---- Recorded information

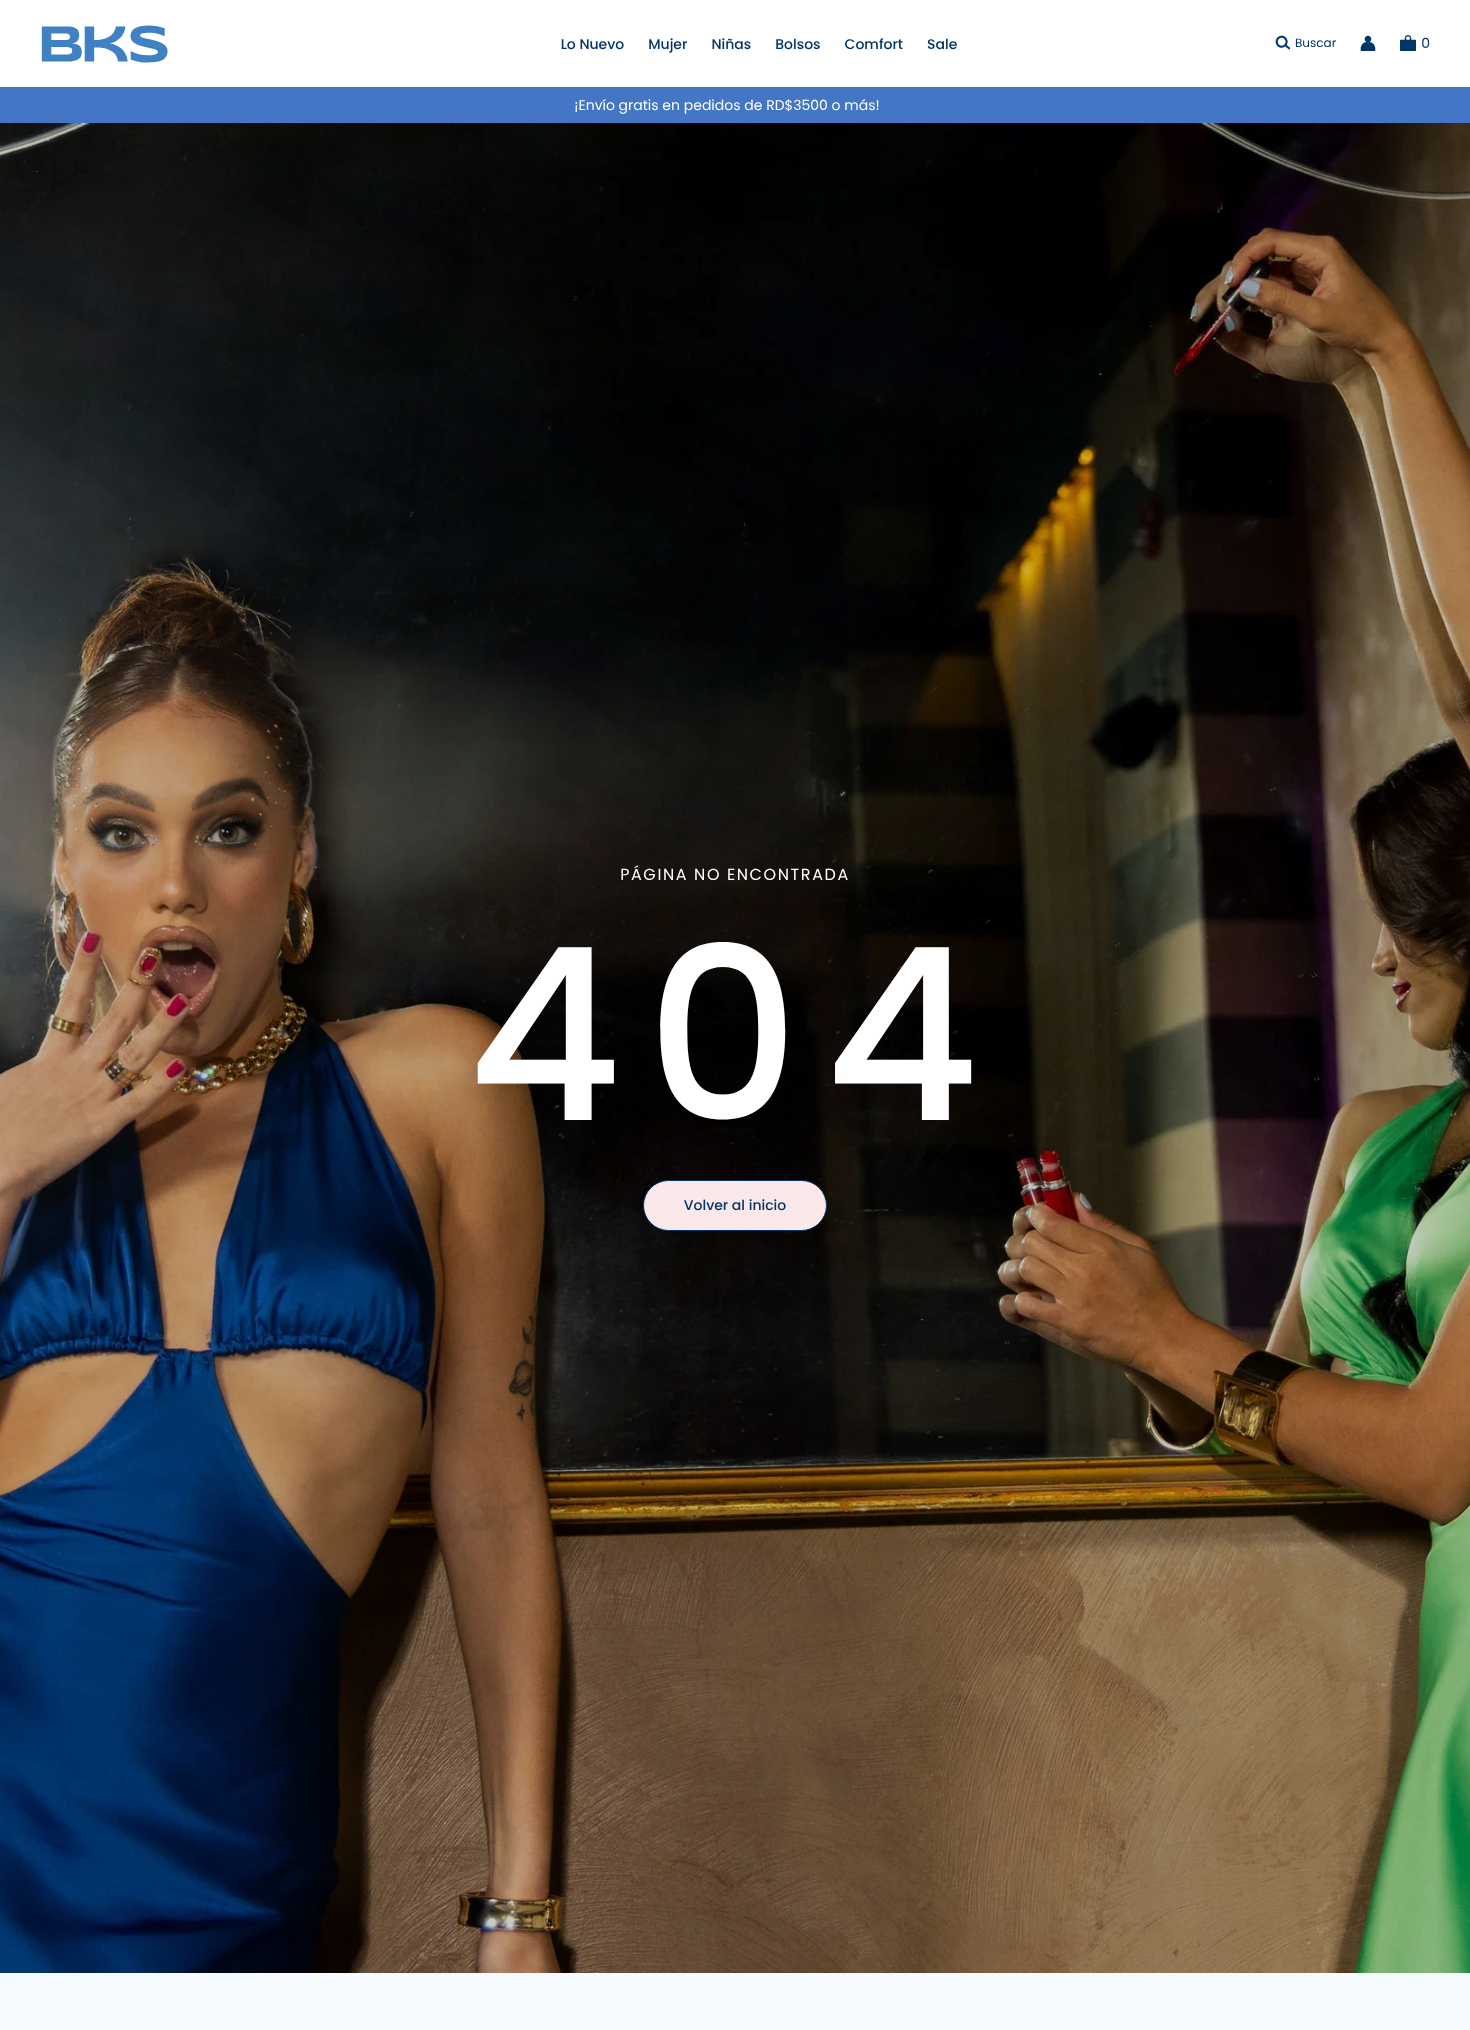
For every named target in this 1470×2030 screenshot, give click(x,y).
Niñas (731, 44)
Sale (942, 44)
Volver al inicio (735, 1205)
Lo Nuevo (593, 44)
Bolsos (797, 44)
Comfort (874, 44)
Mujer (667, 44)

--------

Transcribe the records in full and exactly. Pictures stay out.

For every named target in this 1470×2030 screenshot, give click(x,y).
Niñas (731, 44)
Sale (942, 44)
Volver al inicio (735, 1205)
Lo Nuevo (593, 44)
Bolsos (797, 44)
Comfort (874, 44)
Mujer (667, 44)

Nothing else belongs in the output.